A literal window into the insides of mice is giving scientists a peek at the accumulation of cancer cells in organs deep within the body. Watching through a transparent coverslip surgically implanted into the animals’ abdominal cavities, researchers in The Netherlands identified a transition that takes place as cancer cells go from a mobile state in which they infect new organs to a non-migratory state that allow the cells to multiply and establish new tumors. The new technique, published today (October 31) in Science Translational Medicine, will help shed light on the important early steps of metastasis and possibly enable to the development and screening of metastases-targeted drugs.
“Metastasis is the big question in cancer right now, and so little is known of the early and late steps,” said Zena Werb, a molecular biologist at the University of California, San Francisco, who did...
“Metastatic sites that are most interesting are deep within the body, making it hard to find out what’s happening at that stage when metastases are 2, 3, 4 cells in size,” explained Erik Sahai, a tumor cell biologist at the Cancer Research UK London Research Institute, who did not participate in the study. A window into a highly-metastasized organ, like the liver, gives researchers insight into the process by which cancer cells establish in new sites after leaving the primary tumor—“not an easy question to tackle,” said Sahai.

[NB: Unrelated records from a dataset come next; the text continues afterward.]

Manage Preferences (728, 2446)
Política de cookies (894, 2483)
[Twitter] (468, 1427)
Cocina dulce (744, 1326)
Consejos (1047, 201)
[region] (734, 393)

Previous efforts to visualize metastases in living organisms relied on skin flaps—peeling back a section of skin and using a microscope to image fluorescently labeled cells inside a mouse. After each imaging session, the skin can be laid back down, and re-peeled for another round of imaging. “It’s minimally invasive to the mouse,” noted Robert Hoffman, whose group at the University of California, San Diego has used this technique to examine metastases in the liver and pancreas. But it does require performing minor surgery to re-open the skin flap each time, while an imaging window requires only a single, rather more invasive surgery, said Hoffman, who did not participate in the current study.
To simplify the process, Jacco van Rheenen and Laila Ritsma at the Hubrecht Institute removed a section of the mice’s abdominal cavity wall altogether and inserted round glass coverslips surrounded by a bio-compatible titanium rings, securing them to the surrounding flesh with sutures and tissue glue. Other imaging windows have been used to examine metastases on the lung and brain, Sahai noted, but the new windows, which peer directly onto the mice’s livers, are much less bulky, allowing the mice to move normally without disrupting the coverslips, which can remain in place for weeks. Because surgery only occurs once, risk of infection is also reduced, said van Rheenen.
In order to visualize the metastatic process, Ritsma and van Rheenen injected colorectal cancer cells expressing fluorescent markers into the spleen. The cells then entered the blood stream and spread throughout the body, including to the liver. Watching the cells move into the liver and grow into new tumors, the researchers saw that early on, when the cell clusters were still very small, the cells were active, moving and protruding from the cluster. But after the clusters increased in size, the cells became stationary.
Using inhibitors to block cellular movement early in the process reduced the growth rate of the clusters and decreased the number of larger clusters later on, suggesting that this early movement is an important process in successful metastasis.
Cell movement and invasion of tissues surrounding the primary tumor is a first step for metastatic cells heading to new locations, so the evidence that a similar process takes place as cells grow in new sites “gives some optimism that strategies developed to tackle invasion at the primary tumor site might have applicability even once cells arrive at a secondary site,” said Sahai.
Hoffman pointed out, however, that the particular cancer cell line used in the new study metastasizes relatively easily. “I would like to see a comparison between [these] cells and a related cell line that doesn’t metastasize so well,” he said. Poorly metastasizing cells might be less motile, for example, or, as seen in other models, they might have higher rates of death after seeding the liver.
The abdominal windows may also help researchers examine therapies designed to target metastases, and investigate why some treatments don’t work as well as expected, said Sahai. “Using these approaches, we can see what’s going on, and why some drugs might be failing.”
Van Rheenen and his colleagues are currently tackling another unanswered question of cancer metastasis: why, when so many cells break away from primary tumors and filter though the liver, do so few take up residence? One possibility, said van Rheenen, is that only cancer stem cells, and not more terminally differentiated cells, are capable of establishing new tumors. (Read more at “Are Cancer Stem Cells Ready for Prime Time?” The Scientist, April 2012.)
“A thousand cells arrive per day,” explained van Rheenen. “It’s a black box why most don’t make it.”
L. Ritsma et al., “Intravital microscopy through an abdominal imaging window reveals a pre-micrometastasis stage during liver metastasis,” Science Translational Medicine, 4:158ra145, 2012.